Entre la bonté d’Homme et la ruse de Femme


(bien qu’ici le mot bonté convienne peu) ; cette lutte dont les péripéties alimentent presque toute la littérature dramatique et romanesque, — mais atténuées, embellies, adoucies par l’art des poètes. M. Sudermann a déchiré les voiles. Cela peut déplaire, mais c’est courageux.

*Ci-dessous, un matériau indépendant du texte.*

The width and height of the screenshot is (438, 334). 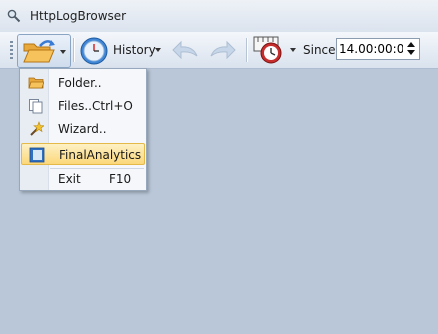 I want to click on open-button, so click(x=44, y=51).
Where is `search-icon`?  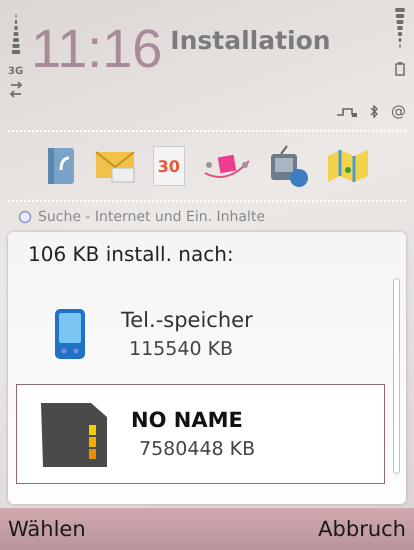
search-icon is located at coordinates (25, 217).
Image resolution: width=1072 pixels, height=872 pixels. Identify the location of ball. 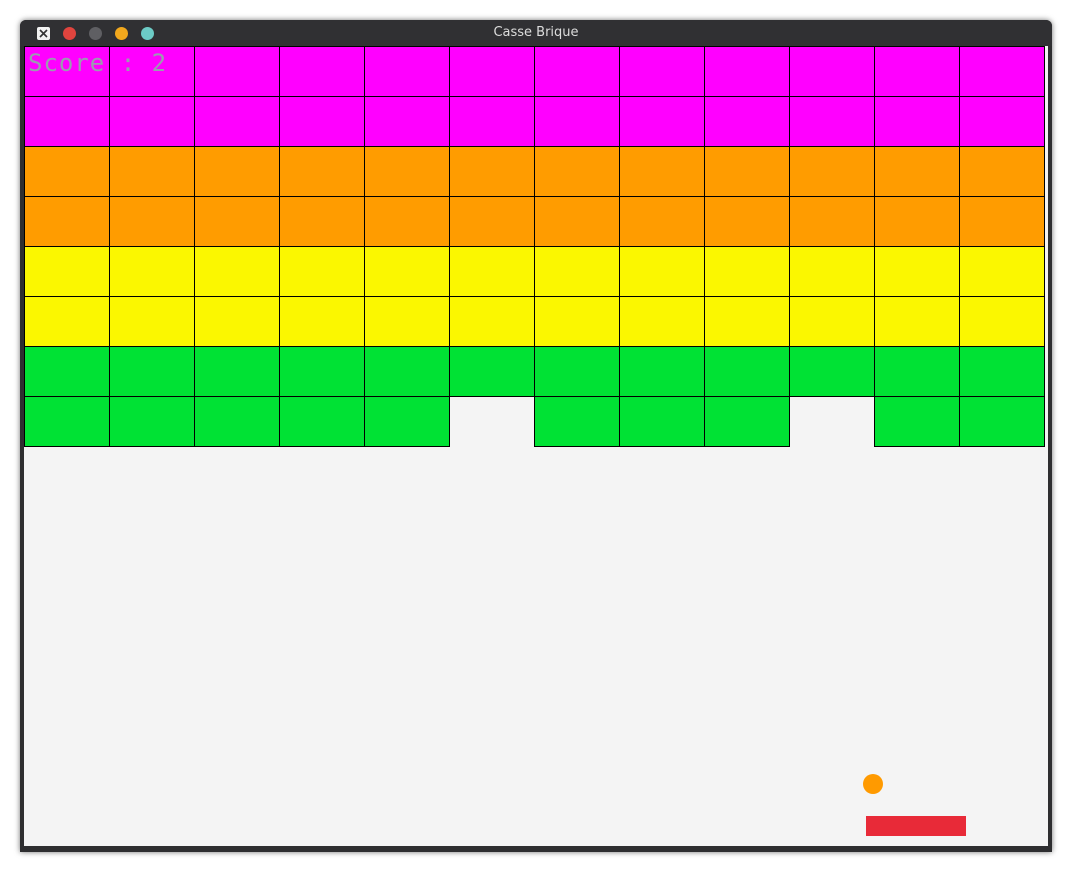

Cependant la reine se retire, en livrant le peintre au maréchal. Celui-ci provoque celui-là. Un duel ? Non pas. Le peintre, ici, montre quelque bon sens et de la force d’âme. Il refuse de se battre : « Chacun de nous deux a son art, dit-il : vous maniez l’épée, moi la palette. » Pourquoi ferait-il le jeu de son adversaire en se défendant avec une arme qu’il ne connaît pas :

— Alors, pourquoi portez-vous une épée ?

— Parce que cela me plaît.

— Vous êtes un lâche !

— Vous… un héros !

Qu’on le tue si l’on veut, il ne fera pas un geste pour donner au meurtre dont il va être victime l’apparence d’un combat. Cependant son adversaire, en se fâchant, devient fort beau ; si beau que l’artiste ne résiste pas à la tentation de lui demander à faire son portrait avant de mourir. Quelque irrité que soit un homme, une telle proposition le flatte toujours : le maréchal est moins pressé d’expédier son rival, avec lequel il entame une brève discussion sur la réalité des faits et sur celle des images. C’est ainsi que, de fil en aiguille, ils en reviennent à discuter leur situation respective :


LE MARECHAL. — Les plaisanteries ne vous serviront à rien. Mais je prendrais volontiers bonne opinion de vous, car celui qui plaisante en face de la mort, a pris la vie au sérieux.
LE PEINTRE. — Certainement.
LE MARECHAL. — Vous me faites de la peine.
LE PEINTRE. — Il n’y a pas de quoi.
LE MARECHAL. — Et pourquoi ne pouviez-vous pas vous taire ? Comment avez-vous osé, contre la raison et les mœurs, vous hausser jusqu’à votre reine. Est-ce que rien ne vous dit que c’est un crime ?
LE PEINTRE. — Vous appelez cela un crime ; moi, je l’appelle une ânerie…
LE MARECHAL. — Vous ne l’aimiez pas, et pareil à un faune, vous étiez prêt à vous jeter sur elle. (Il le saisit.) Mais moi, je l’aime, — donc vous devez mourir.